The Gulf state has faced criticism of its treatment of foreign workers from Amnesty International, the Building and Wood Workers’ International organisation and others.
Repon Chowdhury, secretary general of the Bangladesh Free Trade Union Congress, confirmed the organisation had joined forces with Dutch union FNV in the suit on behalf of a Bangladeshi man who says he was harshly exploited in Qatar.
It joined the suit as co-petitioner after failing to get compensation from the man’s employer, Qatar or FIFA, he said.
“We tried to settle the issue amicably, but all our efforts failed and ultimately we had to file a petition,” Chowdhury said. “As the umbrella body of trade unions, we feel that his right as a human being has been denied and we strongly raised our voice against this violation of rights.”

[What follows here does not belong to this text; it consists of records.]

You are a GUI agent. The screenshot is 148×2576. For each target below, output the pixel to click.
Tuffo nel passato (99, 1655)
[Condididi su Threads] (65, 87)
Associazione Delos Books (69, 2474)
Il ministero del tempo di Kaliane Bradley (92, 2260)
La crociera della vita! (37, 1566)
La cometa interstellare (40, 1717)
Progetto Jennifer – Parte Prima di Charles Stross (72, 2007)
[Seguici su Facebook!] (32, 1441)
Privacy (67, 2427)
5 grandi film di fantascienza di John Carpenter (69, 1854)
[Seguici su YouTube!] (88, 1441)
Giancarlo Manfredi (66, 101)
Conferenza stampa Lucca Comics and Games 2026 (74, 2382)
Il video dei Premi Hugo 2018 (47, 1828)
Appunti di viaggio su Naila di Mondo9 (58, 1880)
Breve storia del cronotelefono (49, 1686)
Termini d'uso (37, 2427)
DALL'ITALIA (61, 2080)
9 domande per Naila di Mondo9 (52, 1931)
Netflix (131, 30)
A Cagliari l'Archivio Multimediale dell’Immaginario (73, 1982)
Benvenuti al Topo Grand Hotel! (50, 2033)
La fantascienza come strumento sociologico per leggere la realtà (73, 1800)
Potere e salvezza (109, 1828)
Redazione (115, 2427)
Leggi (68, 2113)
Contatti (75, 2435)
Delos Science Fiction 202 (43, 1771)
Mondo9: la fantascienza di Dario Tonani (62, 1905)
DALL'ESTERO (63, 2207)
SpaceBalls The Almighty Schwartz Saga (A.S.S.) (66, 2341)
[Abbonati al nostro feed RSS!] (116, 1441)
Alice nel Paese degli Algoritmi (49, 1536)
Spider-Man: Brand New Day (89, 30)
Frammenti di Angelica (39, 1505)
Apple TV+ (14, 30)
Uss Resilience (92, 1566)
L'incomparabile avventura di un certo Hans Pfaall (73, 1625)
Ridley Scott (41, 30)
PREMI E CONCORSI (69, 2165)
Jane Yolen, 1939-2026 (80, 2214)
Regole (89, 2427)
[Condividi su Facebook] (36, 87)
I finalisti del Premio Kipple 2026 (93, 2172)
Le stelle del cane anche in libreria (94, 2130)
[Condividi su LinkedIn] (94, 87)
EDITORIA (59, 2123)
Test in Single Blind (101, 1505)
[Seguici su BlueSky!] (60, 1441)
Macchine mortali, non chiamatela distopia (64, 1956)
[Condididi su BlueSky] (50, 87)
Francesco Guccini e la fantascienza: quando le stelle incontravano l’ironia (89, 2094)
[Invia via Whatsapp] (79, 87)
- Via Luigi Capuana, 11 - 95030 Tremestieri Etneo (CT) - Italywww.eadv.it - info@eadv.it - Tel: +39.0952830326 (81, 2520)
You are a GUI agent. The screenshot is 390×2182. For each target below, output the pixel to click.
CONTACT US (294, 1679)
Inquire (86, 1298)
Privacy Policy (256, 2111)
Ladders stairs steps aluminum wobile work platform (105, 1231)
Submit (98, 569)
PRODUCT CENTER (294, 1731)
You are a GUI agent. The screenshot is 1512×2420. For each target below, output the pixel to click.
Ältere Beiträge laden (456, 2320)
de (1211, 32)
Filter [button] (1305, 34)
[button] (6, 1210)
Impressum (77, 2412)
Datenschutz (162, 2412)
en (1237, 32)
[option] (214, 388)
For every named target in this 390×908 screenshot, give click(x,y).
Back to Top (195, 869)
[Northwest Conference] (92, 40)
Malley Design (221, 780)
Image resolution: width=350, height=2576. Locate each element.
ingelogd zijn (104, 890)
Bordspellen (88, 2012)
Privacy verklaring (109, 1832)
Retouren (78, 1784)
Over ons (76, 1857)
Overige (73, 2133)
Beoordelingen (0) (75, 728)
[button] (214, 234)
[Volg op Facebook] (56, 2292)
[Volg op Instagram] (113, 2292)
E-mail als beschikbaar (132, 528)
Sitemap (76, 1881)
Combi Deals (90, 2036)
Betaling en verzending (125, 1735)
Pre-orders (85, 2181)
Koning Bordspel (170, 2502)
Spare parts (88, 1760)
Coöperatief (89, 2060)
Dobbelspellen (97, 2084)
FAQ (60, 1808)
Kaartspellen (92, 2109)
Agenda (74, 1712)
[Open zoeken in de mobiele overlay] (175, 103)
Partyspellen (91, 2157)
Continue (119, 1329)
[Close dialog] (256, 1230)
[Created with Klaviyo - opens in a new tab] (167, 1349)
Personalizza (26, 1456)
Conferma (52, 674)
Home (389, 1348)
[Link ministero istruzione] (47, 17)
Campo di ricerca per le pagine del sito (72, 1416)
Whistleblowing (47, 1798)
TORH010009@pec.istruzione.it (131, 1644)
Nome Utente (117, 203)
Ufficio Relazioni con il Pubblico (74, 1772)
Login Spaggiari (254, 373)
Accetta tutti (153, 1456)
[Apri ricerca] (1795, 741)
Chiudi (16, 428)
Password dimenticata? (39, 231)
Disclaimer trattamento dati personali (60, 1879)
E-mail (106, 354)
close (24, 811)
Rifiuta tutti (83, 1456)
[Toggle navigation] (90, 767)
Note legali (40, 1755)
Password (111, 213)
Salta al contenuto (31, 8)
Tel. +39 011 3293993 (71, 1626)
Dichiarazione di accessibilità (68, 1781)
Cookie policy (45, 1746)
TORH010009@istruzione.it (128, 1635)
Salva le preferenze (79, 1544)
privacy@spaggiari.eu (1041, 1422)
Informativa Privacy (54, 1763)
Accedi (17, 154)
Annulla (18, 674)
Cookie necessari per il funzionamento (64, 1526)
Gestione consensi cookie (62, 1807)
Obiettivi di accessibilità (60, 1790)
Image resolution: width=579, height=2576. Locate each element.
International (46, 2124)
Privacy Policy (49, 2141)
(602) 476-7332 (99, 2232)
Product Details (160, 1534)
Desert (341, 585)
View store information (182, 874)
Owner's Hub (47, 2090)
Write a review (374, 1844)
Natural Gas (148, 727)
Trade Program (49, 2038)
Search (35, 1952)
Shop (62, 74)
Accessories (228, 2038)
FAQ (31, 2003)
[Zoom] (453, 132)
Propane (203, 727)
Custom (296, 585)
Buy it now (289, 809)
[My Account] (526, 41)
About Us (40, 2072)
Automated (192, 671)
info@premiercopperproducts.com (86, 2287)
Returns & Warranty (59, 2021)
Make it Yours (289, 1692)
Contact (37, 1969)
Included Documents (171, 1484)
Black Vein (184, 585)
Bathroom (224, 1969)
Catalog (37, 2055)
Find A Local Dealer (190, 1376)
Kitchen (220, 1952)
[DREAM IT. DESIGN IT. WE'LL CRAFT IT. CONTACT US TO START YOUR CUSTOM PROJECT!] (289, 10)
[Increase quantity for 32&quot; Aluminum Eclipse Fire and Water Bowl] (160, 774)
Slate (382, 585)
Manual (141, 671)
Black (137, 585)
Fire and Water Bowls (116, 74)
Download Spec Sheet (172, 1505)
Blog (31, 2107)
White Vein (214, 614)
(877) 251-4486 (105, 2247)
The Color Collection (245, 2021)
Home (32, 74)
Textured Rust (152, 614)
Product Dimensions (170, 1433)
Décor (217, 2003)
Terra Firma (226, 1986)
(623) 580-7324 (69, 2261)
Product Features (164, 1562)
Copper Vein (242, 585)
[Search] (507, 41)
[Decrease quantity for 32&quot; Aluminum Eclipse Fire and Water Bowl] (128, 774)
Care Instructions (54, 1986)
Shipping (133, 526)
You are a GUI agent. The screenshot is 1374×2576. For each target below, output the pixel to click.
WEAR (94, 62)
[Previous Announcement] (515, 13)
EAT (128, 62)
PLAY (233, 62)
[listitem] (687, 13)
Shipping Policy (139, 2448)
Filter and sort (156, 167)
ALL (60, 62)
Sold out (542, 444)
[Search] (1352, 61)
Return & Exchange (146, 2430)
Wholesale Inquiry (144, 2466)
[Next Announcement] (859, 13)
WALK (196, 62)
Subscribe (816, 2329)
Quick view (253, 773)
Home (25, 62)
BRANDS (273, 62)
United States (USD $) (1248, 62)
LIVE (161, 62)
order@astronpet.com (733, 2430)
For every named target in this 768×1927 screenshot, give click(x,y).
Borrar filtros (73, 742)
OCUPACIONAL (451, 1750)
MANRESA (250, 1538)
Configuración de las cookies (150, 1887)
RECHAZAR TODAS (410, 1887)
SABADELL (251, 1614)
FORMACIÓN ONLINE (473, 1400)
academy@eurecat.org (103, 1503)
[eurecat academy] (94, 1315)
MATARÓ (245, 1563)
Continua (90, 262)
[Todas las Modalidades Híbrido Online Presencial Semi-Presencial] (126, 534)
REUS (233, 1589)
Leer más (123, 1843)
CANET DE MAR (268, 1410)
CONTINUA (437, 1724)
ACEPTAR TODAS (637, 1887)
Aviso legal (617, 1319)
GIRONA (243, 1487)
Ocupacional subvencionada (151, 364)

A Qatar government spokesman had no immediate comment. Doha has previously denied exploiting workers and says it is implementing labour reforms.
Under Qatar’s “kafala” system, foreign workers must get their employer’s consent to change jobs or leave the country. Qatar will pass a law next week that lets workers appeal to the government if their employer stops them leaving the country.
Critics say workers will still find it hard to change jobs or travel.
Gas-rich Qatar is pursuing a $200 billion infrastructure upgrade and has recruited hundreds of thousands of workers from countries such as India, Nepal and Bangladesh. Foreign workers outnumber the local workforce by nearly 10 to one and can be jailed or deported for forming unions or holding protests.
FIFA was not immediately available for comment. In the past, it has cited plans under discussion to set up a group to monitor working conditions in Qatar.